Content Delivery Network (CDN) #
A CDN is a network of geographically dispersed servers, used for delivering static content (images, HTML, CSS, JS files).
Whenever a user requests static content, the CDN server closest to the user serves it.
Considerations for Using CDN #
- Cost: CDNs are managed by third parties, so be mindful of cost.
- Cache expiry: Setting an appropriate cache expiry to balance request frequency and data staleness.
- CDN fallback: Clients should have a way to fall back if there’s a temporary outage.
- Invalidation: Use APIs or object versioning to invalidate cache.
Stateless Web Tier #
To scale our web tier, we need to make it stateless by storing session data in persistent storage (relational database or NoSQL).
Stateful Architecture #
Stateful servers remember client data across different requests, making them less flexible.
Stateless Architecture #
Stateless servers don’t store user data, allowing HTTP requests to be served by any server.
Data Centers #
Clients are geo-routed to the nearest data center based on their IP address.
In the event of an outage, traffic is rerouted to a healthy data center.
Message Queues #
Message queues enable asynchronous communication and decouple producers from consumers.
Example use-case: Photo processing tasks.

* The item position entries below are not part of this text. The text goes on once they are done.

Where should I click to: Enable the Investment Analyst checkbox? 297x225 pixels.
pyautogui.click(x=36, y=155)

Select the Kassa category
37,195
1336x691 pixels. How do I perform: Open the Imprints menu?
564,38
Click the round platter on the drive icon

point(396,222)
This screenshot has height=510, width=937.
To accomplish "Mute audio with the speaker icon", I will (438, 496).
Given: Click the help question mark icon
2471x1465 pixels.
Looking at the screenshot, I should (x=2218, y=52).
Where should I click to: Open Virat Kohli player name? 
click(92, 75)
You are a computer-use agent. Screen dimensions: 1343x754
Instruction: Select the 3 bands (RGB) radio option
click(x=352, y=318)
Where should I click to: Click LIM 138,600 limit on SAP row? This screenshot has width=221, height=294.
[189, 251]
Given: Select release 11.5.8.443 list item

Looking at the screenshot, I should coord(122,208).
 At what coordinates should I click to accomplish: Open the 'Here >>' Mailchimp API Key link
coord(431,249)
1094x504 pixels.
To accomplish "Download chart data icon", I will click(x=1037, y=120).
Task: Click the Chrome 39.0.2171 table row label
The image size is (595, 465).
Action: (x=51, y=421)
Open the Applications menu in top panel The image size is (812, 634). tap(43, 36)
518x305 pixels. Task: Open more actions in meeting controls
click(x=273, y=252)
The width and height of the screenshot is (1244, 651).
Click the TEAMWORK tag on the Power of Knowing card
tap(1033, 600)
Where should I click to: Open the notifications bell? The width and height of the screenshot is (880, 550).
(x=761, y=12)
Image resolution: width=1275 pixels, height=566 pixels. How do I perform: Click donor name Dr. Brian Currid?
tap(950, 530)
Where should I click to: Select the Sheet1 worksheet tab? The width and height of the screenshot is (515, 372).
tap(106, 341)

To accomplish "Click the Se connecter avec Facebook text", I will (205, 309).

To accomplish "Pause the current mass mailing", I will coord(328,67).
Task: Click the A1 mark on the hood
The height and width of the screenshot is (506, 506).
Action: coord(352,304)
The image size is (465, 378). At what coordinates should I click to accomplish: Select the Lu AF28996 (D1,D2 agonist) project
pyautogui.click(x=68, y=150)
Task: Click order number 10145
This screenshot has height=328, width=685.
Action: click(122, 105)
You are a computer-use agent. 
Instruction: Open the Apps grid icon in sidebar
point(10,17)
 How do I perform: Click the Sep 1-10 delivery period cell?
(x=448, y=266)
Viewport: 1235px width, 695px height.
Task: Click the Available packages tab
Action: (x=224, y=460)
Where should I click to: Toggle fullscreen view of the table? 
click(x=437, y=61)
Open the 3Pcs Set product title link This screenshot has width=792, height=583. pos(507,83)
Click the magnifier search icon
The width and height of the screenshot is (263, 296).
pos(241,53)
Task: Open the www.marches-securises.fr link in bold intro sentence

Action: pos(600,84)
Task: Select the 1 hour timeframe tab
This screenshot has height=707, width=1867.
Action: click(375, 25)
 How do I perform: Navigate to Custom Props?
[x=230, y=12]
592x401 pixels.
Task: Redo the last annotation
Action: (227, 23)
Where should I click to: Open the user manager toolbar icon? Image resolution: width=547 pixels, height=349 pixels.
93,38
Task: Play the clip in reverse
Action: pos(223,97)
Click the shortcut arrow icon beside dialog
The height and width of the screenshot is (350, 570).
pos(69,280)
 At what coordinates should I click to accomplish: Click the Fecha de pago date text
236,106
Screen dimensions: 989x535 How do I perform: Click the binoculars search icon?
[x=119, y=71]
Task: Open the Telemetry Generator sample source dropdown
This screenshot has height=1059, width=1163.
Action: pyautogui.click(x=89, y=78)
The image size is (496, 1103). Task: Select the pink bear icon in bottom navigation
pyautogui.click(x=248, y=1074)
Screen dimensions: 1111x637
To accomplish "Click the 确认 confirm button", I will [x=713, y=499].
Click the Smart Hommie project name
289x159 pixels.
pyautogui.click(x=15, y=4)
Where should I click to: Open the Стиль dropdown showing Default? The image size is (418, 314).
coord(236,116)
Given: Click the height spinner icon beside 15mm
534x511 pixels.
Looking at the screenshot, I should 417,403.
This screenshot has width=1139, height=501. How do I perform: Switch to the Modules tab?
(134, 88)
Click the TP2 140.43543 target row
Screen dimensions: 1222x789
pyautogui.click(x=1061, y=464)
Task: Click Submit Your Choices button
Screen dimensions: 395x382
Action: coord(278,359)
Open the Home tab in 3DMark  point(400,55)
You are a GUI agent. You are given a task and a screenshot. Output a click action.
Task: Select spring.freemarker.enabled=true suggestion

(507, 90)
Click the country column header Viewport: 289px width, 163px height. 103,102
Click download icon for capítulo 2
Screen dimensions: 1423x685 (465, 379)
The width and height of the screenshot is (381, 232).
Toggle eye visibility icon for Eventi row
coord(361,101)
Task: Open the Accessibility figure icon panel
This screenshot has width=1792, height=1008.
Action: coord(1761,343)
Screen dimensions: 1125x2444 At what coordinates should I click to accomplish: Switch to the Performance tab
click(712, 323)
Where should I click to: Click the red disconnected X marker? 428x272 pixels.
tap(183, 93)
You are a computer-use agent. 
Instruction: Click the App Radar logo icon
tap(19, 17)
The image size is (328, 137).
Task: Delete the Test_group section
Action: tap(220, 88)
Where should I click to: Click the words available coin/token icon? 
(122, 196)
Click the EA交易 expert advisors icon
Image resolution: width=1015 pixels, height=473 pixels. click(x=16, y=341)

Logging, Metrics, and Automation #
As the web application grows, monitoring tooling becomes essential.
- Logging: Error logs can be emitted to a data store.
- Metrics: Collect various types of metrics to monitor system health.
- Automation: Continuous integration and deployment detect problems early and improve productivity.
Database Scaling #
There are two approaches to database scaling:
Vertical Scaling #
Adding more resources (CPU, RAM, etc.) to your database nodes. This approach has hardware limits and can be expensive.
Horizontal Scaling #
Add more database nodes instead of upgrading a single one. Sharding is a common horizontal scaling technique.
In this setup, data is distributed across shards using a partition key.
Millions of Users and Beyond #
Scaling a system is iterative. Here are key takeaways:
- Keep the web tier stateless.
- Build redundancy at every layer.
- Cache frequently accessed data.
- Support multiple data centers.
- Host static assets in CDNs.
- Scale your data tier via sharding.
- Split your big application into multiple services.
- Monitor your system & use automation.